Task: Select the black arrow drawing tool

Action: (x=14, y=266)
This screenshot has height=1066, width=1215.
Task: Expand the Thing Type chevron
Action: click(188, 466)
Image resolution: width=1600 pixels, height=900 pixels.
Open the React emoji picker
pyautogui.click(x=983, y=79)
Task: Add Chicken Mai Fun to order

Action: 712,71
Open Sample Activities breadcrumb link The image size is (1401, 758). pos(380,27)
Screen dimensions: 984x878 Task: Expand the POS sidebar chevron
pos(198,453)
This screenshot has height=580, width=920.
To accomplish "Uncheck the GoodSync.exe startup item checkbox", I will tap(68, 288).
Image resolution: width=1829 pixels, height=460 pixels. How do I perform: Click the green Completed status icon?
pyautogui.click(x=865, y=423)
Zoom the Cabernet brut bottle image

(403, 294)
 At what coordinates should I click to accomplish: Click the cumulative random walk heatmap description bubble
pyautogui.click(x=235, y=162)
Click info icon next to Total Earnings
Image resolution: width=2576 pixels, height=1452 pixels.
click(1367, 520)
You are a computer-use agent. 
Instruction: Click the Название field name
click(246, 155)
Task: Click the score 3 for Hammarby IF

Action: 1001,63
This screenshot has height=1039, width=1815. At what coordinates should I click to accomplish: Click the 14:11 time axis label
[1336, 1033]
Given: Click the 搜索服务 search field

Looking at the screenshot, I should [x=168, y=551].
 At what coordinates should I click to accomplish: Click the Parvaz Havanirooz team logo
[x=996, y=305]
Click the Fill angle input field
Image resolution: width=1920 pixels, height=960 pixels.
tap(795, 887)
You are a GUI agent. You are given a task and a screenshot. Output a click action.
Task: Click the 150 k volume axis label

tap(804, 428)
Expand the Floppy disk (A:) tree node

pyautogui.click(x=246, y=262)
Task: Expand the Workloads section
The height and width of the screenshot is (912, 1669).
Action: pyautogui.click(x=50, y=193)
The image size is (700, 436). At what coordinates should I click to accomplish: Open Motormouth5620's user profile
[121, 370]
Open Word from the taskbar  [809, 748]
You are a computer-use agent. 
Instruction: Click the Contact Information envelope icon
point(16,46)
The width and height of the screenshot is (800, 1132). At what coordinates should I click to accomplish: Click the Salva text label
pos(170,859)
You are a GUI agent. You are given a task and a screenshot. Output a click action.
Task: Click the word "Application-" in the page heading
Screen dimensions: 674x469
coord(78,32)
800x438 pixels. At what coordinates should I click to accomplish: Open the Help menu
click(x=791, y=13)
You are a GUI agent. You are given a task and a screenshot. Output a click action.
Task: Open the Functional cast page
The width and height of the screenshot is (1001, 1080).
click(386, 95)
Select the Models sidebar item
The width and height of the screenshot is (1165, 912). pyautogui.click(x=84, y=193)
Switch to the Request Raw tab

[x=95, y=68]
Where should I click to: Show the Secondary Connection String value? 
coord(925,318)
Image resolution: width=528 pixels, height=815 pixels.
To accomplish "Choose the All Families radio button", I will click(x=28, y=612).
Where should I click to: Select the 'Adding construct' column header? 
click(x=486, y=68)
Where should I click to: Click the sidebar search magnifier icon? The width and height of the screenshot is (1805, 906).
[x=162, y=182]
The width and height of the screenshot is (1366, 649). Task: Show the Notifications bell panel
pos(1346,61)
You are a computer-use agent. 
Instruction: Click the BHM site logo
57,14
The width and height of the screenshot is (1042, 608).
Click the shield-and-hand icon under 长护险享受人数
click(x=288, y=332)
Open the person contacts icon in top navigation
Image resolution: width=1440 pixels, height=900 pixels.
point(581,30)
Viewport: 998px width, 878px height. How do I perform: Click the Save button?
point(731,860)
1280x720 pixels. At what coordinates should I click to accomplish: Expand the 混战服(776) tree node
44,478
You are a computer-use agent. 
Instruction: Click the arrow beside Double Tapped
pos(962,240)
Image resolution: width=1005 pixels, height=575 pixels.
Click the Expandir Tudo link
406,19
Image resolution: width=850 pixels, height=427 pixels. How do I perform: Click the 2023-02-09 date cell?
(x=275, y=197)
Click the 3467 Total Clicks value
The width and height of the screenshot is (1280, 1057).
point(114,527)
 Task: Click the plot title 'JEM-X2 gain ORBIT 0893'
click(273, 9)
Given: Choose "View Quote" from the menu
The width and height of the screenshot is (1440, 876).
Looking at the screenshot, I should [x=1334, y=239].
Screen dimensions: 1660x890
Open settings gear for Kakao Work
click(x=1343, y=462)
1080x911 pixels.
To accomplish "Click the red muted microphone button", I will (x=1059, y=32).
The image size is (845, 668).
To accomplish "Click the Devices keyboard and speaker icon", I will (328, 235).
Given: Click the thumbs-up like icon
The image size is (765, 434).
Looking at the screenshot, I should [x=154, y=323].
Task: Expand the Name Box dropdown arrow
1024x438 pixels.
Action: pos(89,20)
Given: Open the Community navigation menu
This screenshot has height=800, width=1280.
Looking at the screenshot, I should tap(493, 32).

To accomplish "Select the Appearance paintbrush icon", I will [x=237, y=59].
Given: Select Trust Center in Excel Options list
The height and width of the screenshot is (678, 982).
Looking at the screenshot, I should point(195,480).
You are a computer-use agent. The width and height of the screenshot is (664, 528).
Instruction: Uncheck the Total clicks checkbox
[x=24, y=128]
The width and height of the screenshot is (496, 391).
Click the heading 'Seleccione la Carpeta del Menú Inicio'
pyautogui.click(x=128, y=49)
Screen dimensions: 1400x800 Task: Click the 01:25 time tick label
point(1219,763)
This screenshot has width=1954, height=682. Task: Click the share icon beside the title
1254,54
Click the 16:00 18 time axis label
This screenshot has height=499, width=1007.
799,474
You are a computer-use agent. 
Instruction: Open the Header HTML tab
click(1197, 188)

**TASK GOAL**
Check each line of the entries for the string "will". Copy the lines that have it.

**WRITTEN ANSWER**
To accomplish "Uncheck the GoodSync.exe startup item checkbox", I will tap(68, 288).
To accomplish "Choose the All Families radio button", I will click(x=28, y=612).
To accomplish "Click the red muted microphone button", I will (x=1059, y=32).
To accomplish "Click the Devices keyboard and speaker icon", I will (328, 235).
To accomplish "Select the Appearance paintbrush icon", I will [x=237, y=59].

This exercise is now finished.